Ich habe ein Shell-Skript, dass unter anderem sowohl ein Perl- als auch ein PHP-Skript aufruft. Dieses Skript soll vom Cron-Dämon einmal am Tag ausgeführt werden.

Der Aufruf des Scripts an sich klappt auch zur vorgegebenen Zeit.
Allerdings wird das php-Skript nicht ausgeführt.

Alle beteiligten Skripte sind ausführbar und - bei manuellem Aufruf aus der Console - erledigen auch ihren jeweiligen Job.

Ich habe mittlerweile auch mit einem Test-Skript, das nur ein Echo ausgibt, herumprobiert. Aber auch das verweigert seine Arbeit bim Cron-Aufruf.

Das System ist ein Suse 9.2-Linux und ich bin als root angemeldet.

Ich bin nun ratlos, an welcher Stelle ich noch suchen kann, damit auch das PHP-Skript vom Cron-Job mitausgeführt wird.

Hat jemand eine Idee, die mir weiterhelfen könnte?

Danke im Voraus!


Viele Grüße
ComputerFee


----------



## Culebra (13. September 2007)

Poste doch mal Deine crontab.


----------



## computerfee (13. September 2007)

das ist der Cron-Eintrag:

30 7 * * 1-5 /home/user/public_html/MYSQL-Skripte/aufruf.php.sh > /dev/null 2>&1


Viele Grüße
ComputerFee


----------



## Culebra (13. September 2007)

Hmmm, sieht korrekt aus. Du sagst die Cron-Testdatei wird auch nicht ausgeführt... Unter welchem Benutzer läuft die Datei? Hat dieser Ausführungsrechte auf der Datei? Hast Du die Zeile mit "crontab -e" eingetragen?

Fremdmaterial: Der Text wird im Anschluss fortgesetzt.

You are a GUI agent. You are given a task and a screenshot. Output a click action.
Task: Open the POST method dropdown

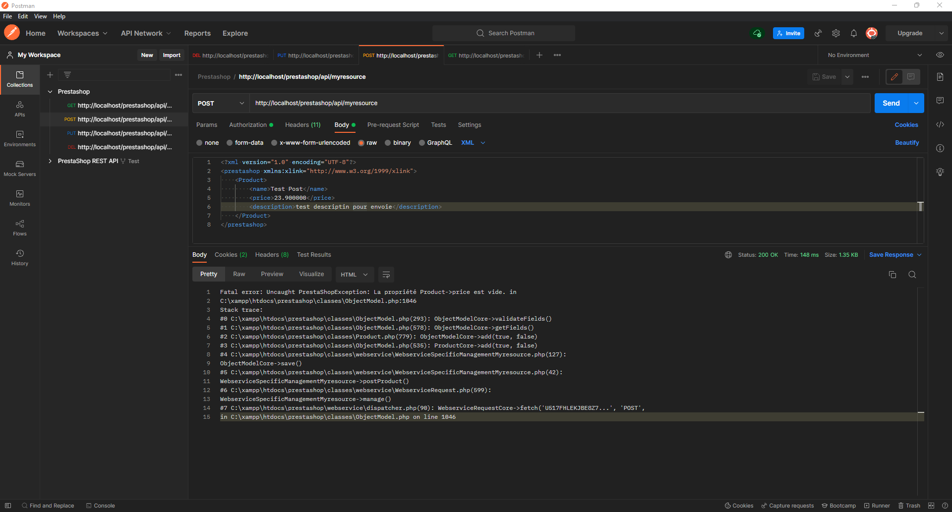coord(221,103)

Hast Du mal in /var/log/syslog (oder wie die entsprechende Logdatei auf Deinem System heisst) nachgesehen, was dort zur Ausführungszeit eingetragen ist?


----------



## computerfee (14. September 2007)

Hi,

ich bin momentan ziemlich verwirrt.
Obwohl ich an dem Server und seinen Einstellungen nichts geändert habe, werden seit heute auch die php-Skripte plötzlich ausgeführt.

Sowohl mein Test-Skript mit einfacher Echo-Ausgabe als auch mein produktives Skript klappt nun.

Alles läuft übrigens über den root-User. Und die Cron-Jobs pflege ich immer über crontab -e ein.

Es wurmt mich ziemlich, dass ich die Ursache dafür nicht finde :-(

Danke jedenfalls für deine Hilfestellung!


Viele Grüße
ComputerFee


----------